## Page excerpt

○ ○ ○

June 24, 1993|ZAN STEWART | SPECIAL TO THE TIMES; Zan Stewart regularly writes about jazz for the Times.

Jazz and literature are quite complementary art forms, though you'd never know it from the scant amount of prose that has been written about what's been called "the sound of surprise" and where the improviser's role is to "tell a story."

Some writers have tackled the tricky problem of translating the sounds, rhythms and characters of the jazz milieu into fiction--Langston Hughes, James Baldwin, Julio Cortazar and Amiri Baraka among them--but not many.

Not surprisingly, then, there's not much jazz per se in "Arabian Jazz," Diana Abu-Jaber's inspired, often stunning debut contemporary novel about five months in the lives of a family of Arab-Americans who reside in Upstate New York. But who cares? This book is a lot like jazz: full of passion and feeling, replete with dynamic and rhythmic language that sparkles with color and invention.

Abu-Jaber's alternately dancing, detailed, melancholic and lyrical prose mirrors the crackling passages of a great jazz soloist like trumpeter Kenny Dorham, whose tone bubbled at the edges like a pancake just tossed on the greased griddle, his melodies a simultaneous paean to the openness of possibility and the certainty of loss.

"Arabian Jazz" centers around Matussem (Mat) Ramoud, a 50-year-old native of Jordan who moved to the United States 30 years ago, and his two daughters--Jemorah, 30, called Jem, and Melvina, 22, known as Melvie.

○ ○ ○

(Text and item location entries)
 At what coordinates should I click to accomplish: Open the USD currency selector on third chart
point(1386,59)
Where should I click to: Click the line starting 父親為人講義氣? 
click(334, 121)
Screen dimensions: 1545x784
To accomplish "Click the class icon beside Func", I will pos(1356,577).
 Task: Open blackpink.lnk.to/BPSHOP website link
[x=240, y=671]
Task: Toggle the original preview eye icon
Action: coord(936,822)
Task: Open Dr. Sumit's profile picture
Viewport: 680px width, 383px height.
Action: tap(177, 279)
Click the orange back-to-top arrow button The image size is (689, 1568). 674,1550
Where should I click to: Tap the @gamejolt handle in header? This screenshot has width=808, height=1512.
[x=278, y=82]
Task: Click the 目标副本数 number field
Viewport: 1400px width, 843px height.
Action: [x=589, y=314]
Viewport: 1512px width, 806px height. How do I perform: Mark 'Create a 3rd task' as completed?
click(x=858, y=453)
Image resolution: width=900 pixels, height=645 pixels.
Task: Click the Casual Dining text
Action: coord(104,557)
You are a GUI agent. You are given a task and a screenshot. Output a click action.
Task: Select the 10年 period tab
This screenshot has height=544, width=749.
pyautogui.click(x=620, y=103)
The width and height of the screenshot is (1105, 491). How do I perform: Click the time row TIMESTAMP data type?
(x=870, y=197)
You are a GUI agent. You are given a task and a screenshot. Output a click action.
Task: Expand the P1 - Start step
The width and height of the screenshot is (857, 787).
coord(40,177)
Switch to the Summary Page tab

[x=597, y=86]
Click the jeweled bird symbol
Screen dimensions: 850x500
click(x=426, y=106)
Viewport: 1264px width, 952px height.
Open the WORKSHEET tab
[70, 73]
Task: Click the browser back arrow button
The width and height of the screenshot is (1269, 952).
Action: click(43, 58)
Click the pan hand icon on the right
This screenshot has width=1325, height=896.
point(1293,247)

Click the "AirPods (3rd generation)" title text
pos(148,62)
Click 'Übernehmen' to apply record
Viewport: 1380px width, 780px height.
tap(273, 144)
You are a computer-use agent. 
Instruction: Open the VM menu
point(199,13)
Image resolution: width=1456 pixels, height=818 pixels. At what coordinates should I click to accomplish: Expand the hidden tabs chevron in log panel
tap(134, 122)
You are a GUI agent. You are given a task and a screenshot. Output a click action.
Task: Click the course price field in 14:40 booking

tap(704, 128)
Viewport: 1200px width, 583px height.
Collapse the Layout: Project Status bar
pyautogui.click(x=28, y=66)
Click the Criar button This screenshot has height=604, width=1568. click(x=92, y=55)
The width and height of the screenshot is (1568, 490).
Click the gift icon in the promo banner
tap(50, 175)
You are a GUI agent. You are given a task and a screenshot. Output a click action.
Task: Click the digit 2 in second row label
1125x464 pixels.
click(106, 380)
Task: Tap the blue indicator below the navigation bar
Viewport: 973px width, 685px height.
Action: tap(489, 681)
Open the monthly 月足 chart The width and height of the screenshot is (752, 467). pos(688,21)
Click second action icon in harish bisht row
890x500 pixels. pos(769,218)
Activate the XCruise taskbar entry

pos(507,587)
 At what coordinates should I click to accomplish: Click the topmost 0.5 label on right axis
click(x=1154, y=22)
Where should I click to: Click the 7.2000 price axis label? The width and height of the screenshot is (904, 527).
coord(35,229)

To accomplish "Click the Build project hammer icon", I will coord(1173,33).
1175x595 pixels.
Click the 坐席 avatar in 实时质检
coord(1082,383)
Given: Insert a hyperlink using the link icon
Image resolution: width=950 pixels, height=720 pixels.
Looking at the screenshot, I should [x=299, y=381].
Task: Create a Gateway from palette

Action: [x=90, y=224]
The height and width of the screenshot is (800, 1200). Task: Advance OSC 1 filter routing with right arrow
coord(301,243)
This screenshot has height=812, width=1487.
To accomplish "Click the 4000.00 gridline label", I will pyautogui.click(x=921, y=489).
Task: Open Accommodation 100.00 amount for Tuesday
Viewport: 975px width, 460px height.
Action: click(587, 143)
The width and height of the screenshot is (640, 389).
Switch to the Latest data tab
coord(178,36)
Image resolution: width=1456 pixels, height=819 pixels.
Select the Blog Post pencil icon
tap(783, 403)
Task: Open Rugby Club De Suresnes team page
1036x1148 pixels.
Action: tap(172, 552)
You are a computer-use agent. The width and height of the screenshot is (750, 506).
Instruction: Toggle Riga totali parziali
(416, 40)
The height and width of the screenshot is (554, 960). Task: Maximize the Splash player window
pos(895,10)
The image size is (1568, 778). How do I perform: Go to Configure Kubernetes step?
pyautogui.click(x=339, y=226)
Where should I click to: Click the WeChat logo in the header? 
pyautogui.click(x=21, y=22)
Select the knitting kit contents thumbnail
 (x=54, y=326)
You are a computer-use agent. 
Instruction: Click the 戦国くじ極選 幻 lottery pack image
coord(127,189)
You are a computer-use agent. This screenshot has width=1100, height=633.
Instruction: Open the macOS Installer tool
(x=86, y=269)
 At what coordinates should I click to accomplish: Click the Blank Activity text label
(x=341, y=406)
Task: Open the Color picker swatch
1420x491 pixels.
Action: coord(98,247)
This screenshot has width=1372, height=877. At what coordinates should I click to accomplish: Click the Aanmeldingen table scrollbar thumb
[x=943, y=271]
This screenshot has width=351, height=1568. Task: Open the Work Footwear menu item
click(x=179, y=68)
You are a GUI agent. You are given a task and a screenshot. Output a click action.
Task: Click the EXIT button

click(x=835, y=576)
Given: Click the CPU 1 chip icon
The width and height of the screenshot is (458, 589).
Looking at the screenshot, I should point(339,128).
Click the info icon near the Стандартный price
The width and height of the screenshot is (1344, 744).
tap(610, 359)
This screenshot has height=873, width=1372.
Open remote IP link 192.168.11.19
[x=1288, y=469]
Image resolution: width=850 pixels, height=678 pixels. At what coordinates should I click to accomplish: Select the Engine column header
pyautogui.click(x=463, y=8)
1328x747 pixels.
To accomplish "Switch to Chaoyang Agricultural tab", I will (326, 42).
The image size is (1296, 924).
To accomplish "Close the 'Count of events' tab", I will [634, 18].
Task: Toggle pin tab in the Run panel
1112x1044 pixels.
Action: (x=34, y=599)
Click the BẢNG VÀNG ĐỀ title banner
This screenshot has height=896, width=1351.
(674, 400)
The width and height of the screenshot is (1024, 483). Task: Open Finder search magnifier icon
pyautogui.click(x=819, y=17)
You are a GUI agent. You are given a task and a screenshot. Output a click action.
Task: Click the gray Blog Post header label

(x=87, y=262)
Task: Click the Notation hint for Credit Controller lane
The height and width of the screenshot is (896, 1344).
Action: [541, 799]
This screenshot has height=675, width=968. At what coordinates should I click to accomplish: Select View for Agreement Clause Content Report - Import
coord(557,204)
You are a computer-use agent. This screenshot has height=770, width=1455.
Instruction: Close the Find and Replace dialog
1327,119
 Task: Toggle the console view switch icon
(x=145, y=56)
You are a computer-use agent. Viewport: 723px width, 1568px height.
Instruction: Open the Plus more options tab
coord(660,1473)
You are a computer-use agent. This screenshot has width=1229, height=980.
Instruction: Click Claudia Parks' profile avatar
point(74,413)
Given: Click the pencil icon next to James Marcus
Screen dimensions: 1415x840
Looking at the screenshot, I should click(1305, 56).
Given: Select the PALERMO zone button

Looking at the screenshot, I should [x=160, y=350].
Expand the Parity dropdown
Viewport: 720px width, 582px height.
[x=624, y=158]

○ ○ ○

## Tasks
A. In one to three sentences, explain why the review says "Arabian Jazz" is a lot like jazz even though it contains little jazz itself.
B. Return everything in the review from "Not surprisingly, then, there's" down to "color and invention.", copied word for word.
Work from the review alone.

## Set of answers
A. The review says the book resembles jazz because it is full of passion and feeling and replete with dynamic and rhythmic language that sparkles with color and invention. It also compares Abu-Jaber's prose to the crackling passages of a great jazz soloist like trumpeter Kenny Dorham.

B.
Not surprisingly, then, there's not much jazz per se in "Arabian Jazz," Diana Abu-Jaber's inspired, often stunning debut contemporary novel about five months in the lives of a family of Arab-Americans who reside in Upstate New York. But who cares? This book is a lot like jazz: full of passion and feeling, replete with dynamic and rhythmic language that sparkles with color and invention.